# [Material for this exercise]
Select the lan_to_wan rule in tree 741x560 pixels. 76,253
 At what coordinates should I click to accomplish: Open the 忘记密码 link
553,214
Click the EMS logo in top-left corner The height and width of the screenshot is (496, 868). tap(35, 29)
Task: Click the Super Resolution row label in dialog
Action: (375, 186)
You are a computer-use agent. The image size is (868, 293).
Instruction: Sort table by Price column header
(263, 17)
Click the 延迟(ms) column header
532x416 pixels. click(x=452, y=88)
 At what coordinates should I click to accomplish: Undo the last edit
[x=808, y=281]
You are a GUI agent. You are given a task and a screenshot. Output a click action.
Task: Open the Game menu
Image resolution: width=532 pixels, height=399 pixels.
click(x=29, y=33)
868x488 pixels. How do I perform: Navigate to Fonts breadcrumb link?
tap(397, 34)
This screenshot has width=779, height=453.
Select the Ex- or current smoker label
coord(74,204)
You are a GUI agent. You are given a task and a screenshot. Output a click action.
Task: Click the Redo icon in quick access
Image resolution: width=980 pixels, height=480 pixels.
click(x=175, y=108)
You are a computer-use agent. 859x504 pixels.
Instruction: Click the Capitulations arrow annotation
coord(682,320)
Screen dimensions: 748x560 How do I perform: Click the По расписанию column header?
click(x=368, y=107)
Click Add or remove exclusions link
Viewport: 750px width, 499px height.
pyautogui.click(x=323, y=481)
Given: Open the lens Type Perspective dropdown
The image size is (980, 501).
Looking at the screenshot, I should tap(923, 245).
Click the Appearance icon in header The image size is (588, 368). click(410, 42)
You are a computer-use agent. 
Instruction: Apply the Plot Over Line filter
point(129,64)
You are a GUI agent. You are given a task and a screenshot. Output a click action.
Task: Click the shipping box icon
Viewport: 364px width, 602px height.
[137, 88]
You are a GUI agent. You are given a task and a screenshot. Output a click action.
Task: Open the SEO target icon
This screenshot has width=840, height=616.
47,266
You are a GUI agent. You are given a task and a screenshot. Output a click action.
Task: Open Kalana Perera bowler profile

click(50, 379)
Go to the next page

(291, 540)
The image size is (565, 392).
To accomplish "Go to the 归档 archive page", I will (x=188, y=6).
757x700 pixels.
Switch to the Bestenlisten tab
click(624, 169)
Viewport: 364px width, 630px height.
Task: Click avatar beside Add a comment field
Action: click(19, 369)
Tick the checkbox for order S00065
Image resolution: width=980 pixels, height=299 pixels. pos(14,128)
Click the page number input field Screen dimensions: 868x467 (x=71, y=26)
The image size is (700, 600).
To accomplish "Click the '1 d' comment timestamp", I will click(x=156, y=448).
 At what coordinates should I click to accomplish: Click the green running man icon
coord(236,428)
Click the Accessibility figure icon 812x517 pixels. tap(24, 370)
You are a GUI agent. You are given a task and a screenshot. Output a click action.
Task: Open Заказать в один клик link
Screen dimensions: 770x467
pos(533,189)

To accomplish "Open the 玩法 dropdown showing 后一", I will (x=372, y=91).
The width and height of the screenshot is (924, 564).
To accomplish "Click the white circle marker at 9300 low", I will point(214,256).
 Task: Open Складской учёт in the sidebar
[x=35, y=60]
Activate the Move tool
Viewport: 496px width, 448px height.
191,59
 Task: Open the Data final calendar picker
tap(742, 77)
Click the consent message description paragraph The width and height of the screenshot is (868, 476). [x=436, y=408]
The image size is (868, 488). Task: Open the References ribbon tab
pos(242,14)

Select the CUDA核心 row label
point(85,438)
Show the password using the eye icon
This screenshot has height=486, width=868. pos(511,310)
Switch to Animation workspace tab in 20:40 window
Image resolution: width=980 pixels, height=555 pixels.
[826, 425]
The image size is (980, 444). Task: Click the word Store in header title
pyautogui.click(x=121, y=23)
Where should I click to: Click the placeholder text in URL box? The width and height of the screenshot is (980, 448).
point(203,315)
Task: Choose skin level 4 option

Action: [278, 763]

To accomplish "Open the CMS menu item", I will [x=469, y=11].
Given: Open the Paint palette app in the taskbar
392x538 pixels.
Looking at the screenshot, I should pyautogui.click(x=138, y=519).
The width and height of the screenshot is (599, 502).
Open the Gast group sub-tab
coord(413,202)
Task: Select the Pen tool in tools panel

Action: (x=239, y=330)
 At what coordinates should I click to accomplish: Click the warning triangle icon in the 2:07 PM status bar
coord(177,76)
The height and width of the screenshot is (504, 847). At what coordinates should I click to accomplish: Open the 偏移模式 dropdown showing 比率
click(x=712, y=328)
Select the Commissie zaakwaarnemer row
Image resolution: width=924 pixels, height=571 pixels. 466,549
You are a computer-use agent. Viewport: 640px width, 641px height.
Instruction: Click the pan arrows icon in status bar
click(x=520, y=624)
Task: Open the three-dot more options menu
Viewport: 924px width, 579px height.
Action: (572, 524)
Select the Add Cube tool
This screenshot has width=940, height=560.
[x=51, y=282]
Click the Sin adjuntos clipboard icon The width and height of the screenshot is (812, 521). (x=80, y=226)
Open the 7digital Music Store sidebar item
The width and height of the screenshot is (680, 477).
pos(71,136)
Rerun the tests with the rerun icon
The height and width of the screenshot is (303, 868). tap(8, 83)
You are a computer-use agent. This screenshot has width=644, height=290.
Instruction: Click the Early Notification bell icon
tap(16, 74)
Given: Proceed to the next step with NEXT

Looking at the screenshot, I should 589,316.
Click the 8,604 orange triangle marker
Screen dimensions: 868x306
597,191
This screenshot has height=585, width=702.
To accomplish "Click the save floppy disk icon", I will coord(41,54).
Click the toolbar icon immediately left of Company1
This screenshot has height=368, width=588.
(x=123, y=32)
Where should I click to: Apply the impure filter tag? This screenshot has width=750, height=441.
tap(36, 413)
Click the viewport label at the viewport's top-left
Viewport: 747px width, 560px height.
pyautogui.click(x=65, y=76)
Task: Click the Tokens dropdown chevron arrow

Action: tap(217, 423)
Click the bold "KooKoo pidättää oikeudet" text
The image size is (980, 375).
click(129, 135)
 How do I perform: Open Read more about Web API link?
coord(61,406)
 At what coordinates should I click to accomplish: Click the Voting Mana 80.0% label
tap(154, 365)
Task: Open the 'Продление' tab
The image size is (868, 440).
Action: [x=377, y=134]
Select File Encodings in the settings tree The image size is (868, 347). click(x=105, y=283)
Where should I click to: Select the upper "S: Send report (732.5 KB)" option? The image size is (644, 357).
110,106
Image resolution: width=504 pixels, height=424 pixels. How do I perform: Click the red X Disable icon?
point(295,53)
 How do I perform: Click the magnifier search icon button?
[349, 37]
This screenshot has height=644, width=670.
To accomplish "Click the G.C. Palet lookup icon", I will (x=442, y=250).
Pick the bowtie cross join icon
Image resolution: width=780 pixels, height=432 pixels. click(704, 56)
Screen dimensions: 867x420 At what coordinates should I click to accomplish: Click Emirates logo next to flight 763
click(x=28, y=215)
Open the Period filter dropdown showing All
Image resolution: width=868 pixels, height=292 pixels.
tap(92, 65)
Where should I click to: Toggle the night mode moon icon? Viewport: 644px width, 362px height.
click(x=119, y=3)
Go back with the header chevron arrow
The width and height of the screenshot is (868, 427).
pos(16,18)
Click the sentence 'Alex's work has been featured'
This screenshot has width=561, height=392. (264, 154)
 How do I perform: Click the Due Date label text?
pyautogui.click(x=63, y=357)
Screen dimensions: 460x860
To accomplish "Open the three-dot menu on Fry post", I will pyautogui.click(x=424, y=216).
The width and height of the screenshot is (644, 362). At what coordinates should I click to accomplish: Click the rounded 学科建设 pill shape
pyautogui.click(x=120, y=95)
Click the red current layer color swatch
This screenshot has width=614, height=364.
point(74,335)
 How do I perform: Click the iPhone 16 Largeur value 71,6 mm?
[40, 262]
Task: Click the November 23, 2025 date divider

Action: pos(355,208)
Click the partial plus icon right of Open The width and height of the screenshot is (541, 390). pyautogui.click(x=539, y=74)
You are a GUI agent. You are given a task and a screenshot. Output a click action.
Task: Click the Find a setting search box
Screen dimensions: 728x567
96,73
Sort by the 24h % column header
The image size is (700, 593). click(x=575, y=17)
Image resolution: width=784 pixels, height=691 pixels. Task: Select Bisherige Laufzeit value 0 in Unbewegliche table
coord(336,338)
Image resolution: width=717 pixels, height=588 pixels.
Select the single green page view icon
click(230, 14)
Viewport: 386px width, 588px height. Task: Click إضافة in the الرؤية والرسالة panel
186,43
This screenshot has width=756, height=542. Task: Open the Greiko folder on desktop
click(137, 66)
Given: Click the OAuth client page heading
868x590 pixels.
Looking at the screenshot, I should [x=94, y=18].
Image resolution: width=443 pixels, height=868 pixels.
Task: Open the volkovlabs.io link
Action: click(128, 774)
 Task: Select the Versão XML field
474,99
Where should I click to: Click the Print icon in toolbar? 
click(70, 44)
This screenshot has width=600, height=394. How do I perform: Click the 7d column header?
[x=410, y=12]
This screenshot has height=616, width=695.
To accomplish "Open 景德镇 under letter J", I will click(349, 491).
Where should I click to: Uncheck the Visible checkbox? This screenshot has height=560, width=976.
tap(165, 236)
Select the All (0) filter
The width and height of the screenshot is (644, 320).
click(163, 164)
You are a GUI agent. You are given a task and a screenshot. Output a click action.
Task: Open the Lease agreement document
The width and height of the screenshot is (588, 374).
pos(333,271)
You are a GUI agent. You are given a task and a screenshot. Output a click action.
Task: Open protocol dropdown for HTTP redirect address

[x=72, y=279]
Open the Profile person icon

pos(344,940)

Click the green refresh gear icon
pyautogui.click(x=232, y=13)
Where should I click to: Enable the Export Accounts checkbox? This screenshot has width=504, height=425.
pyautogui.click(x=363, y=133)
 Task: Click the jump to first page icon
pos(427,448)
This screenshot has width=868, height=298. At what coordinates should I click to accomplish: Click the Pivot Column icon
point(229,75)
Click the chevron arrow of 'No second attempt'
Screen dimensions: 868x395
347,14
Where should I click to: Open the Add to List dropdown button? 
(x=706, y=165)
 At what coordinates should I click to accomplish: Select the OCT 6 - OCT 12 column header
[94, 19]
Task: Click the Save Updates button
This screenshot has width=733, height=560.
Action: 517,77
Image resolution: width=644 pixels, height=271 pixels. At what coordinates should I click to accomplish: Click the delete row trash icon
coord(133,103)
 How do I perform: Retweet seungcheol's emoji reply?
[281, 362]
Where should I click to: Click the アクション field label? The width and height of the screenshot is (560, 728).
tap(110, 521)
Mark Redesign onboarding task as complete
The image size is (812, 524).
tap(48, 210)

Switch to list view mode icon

# [Exercise requirements]
Retype exactly, please, each line from the line that contains "Task: Click the Save Updates button" through the last line of the entries above, with nothing added.

# [Response box]
Task: Click the Save Updates button
This screenshot has width=733, height=560.
Action: 517,77
Image resolution: width=644 pixels, height=271 pixels. At what coordinates should I click to accomplish: Click the delete row trash icon
coord(133,103)
 How do I perform: Retweet seungcheol's emoji reply?
[281, 362]
Where should I click to: Click the アクション field label? The width and height of the screenshot is (560, 728).
tap(110, 521)
Mark Redesign onboarding task as complete
The image size is (812, 524).
tap(48, 210)

Switch to list view mode icon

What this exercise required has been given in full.